Las ideas de Frau Honecker para torcer el espinazo de la juventud germanoriental no se quedaban ahí. Cuando un súbdito de la RDA conseguía escapar del país el régimen se empleaba a fondo con los familiares que dejaba atrás. Una venganza habitual era arrebatar a los hijos de corta edad para entregárselos en adopción a familias adictas al régimen. El secuestro de niños era, como casi todo en Margot Honecker, una cuestión ideológica. Trataba de evitar que los hijos de los fugitivos se convirtiesen en un peligro para la República y por eso promovía desde el ministerio las adopciones forzadas.

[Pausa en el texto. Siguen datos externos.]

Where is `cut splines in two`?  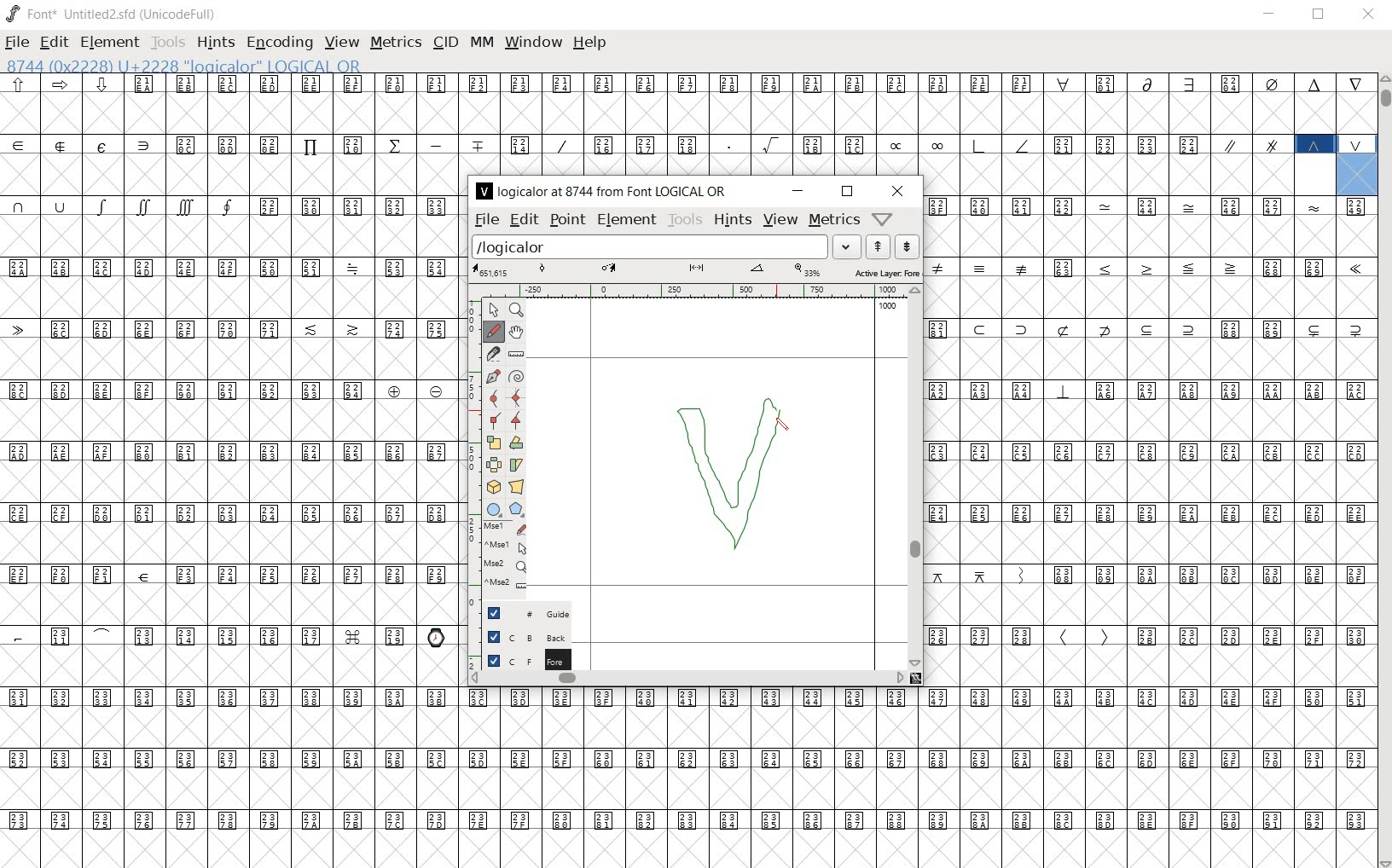
cut splines in two is located at coordinates (491, 353).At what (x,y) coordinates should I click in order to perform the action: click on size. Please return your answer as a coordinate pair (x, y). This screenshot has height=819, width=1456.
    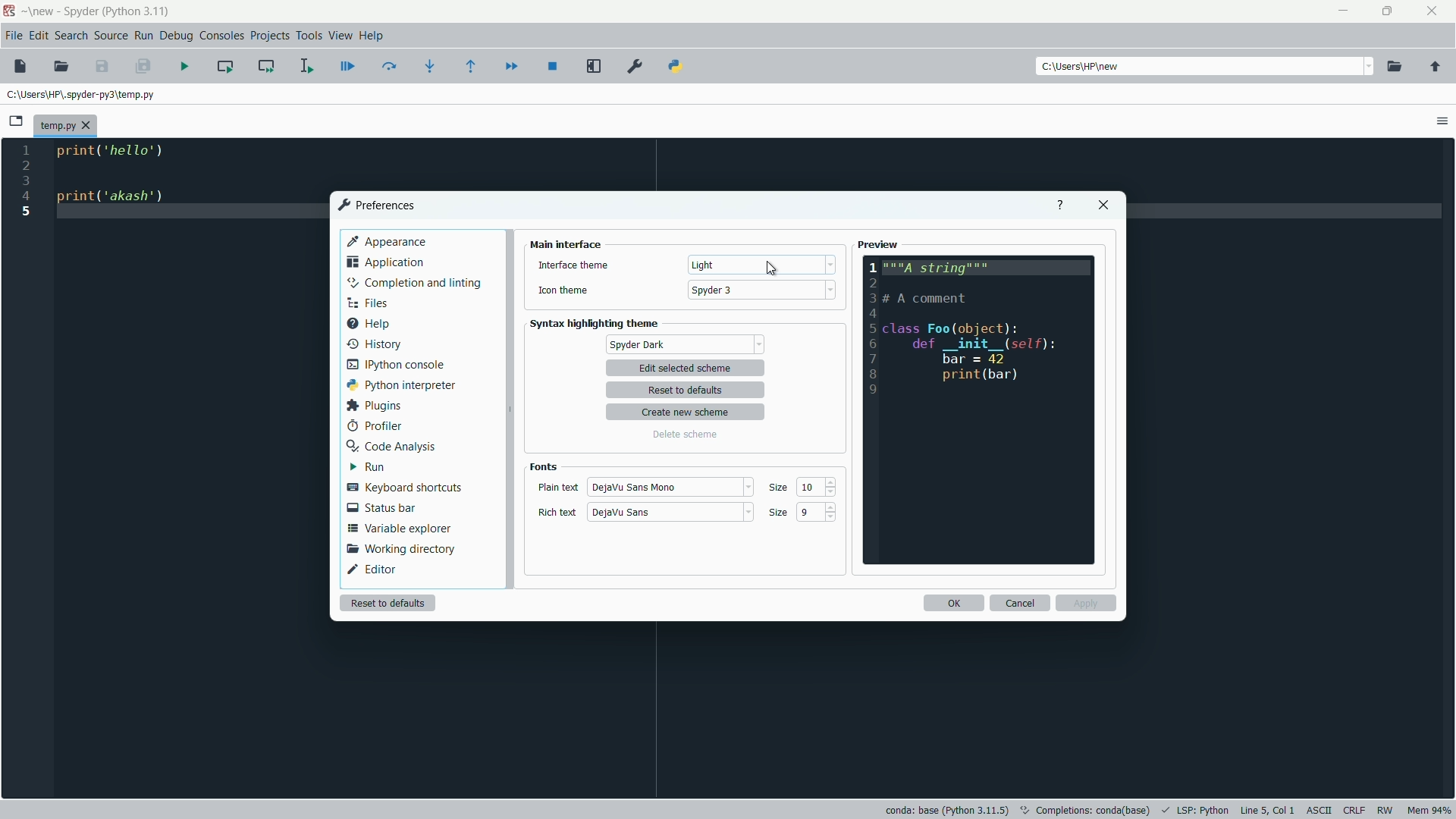
    Looking at the image, I should click on (780, 489).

La suerte del matrimonio Honecker fue pareja a la de su creación más sublime: la RDA. Él fue el burócrata perfecto que todo régimen comunista hubiese deseado. Ella la fanática imperturbable. Tras la caída del Muro su mundo se vino abajo. En 1990 buscaron asilo en la embajada de Chile en Moscú, pero Yeltsin no estaba dispuesto a cobijarles, de modo que tuvieron que partir, como dos prófugos, hacía el país sudamericano donde Erich Honecker terminaría muriendo cuatro años más tarde.

Margot, sin embargo, que siempre fue la más joven del Politburó, sigue viva. Hoy la izquierda latinoamericana se la rifa. Hace tres años Daniel Ortega le condecoró con la Orden de la Independencia Cultural de Nicaragua, en un patético acto al que asistieron sonrientes el venezolano Hugo Chávez y el paraguayo Fernando Lugo. Octogenaria y delicada de salud, el dragón púrpura viaja regularmente a Cuba para someterse a chequeos médicos en las selectas clínicas que los Castro tienen reservadas para los dinosaurios del socialismo internacional. Nada de lo que extrañarse, lo que nunca faltó entre los tiranos de la hoz y el martillo fue la camaradería.